Plot that looks like someone stuck a plastic straw down an
apple

Midterm

It's closed-book, with one cheatsheet allowed. Despite my efforts to fit everything on it, there were some niche terms on the exam such as the loss tangent. But other than that, things are manageable if you just substituted for variables in the formula.

After the midterm

We finally move on to actual antennas. The most basic one is the Hertzian dipole: an extremely short dipole antenna, short enough to assume constant current on its length. With integration, we can derive characteristics of every other dipole antenna, such as radiation pattern, directivity, radiation resistance, and efficiency. Basically the takeaway is, if you vary the length, you get wildly different antennas.

We then discussed antenna arrays, which is just putting a bunch of antennas in a pattern (we only covered linear) and controlling them as a group. Each can carry a different amplitude and phase. By adjusting the phase difference, we can steer the beam to focus energy to different directions, which is neat when you have a stationary antenna and moving target.

This is the end of math that involves complex numbers, and the beginning of math that involves ridiculously small numbers. We got the Friis formula, which tells you how much energy you can hope to receive given transmitting power, gains of both antennas, distance between them, and wavelength.

Then we get an abstraction of aperture antennas like horn antennas and reflector dishes, in a handwavy way. Then radar, which is like, middle school math, just multiplication and division.

We spent like a week on waveguides, but did not get into details, nor were they on the final. We did get to see a couple millimeter-wave waveguides Prof. Mortazawi brought in, and they're pretty damn precise.
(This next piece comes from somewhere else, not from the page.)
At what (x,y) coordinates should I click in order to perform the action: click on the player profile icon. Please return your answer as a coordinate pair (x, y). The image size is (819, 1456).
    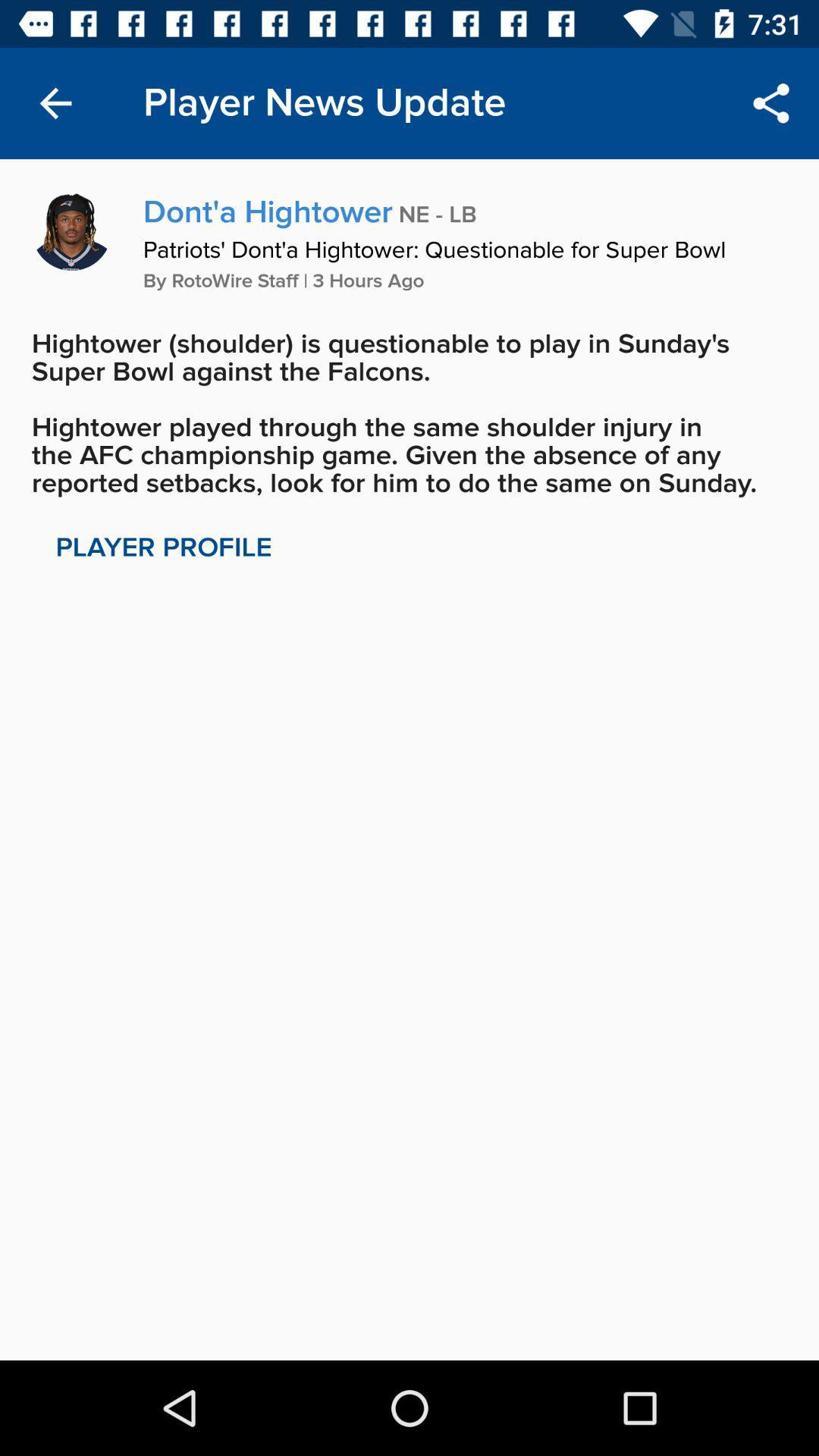
    Looking at the image, I should click on (164, 547).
It blew my mind that, the way you couple a waveguide to a coax cable is just a stub of wire that is precisely lambda over two or four (I forgot), and that'll shoot out (or absorb) the E field.

Furcon banter

[9:00 on the Monday after MCFC, attendance: 2]

Prof (to me): Why are you wearing a mask? Are you sick?

Me: No I went somewhere crowded over the weekend.

Prof: Where?

Me: Convention.

Prof: What kind?

Me: Furry convention.

Prof: What?

Me: Furry convention.

Prof: You have to speak louder, I can't hear you.

Me: It's, like. A convention for art and stuff.

Prof: Oh, like an art fair?

Me: Like an art fair.

Prof (gestures at almost empty classroom): Well if you're wearing a mask I'm gonna take mine off.

Final

We were allowed three cheatsheets, and the exam was more or less a plug-and-chug experience. There's really not much to say about it except that I was dealing with some crazy small numbers (10 to the power of -108 — it turns out if you enter "1E-108" in a TI-36 it throws a syntax error because the E key only works with powers within ±99)

End of course

It's a typical course with Young-and-Freedman vibes. We're just following a textbook, applying formulas, doing labs. It taught me enough to know what to expect from an antenna, their electrical parameters, and the context in which they matter.

The course coincided with me advancing into ham radio, and getting trained to operate W8UM's rig. The course was one of the motivations. However, it is becoming evident that RF will not be the major part of my career. With that in mind, I'm quite happy with the depth EECS 330 went.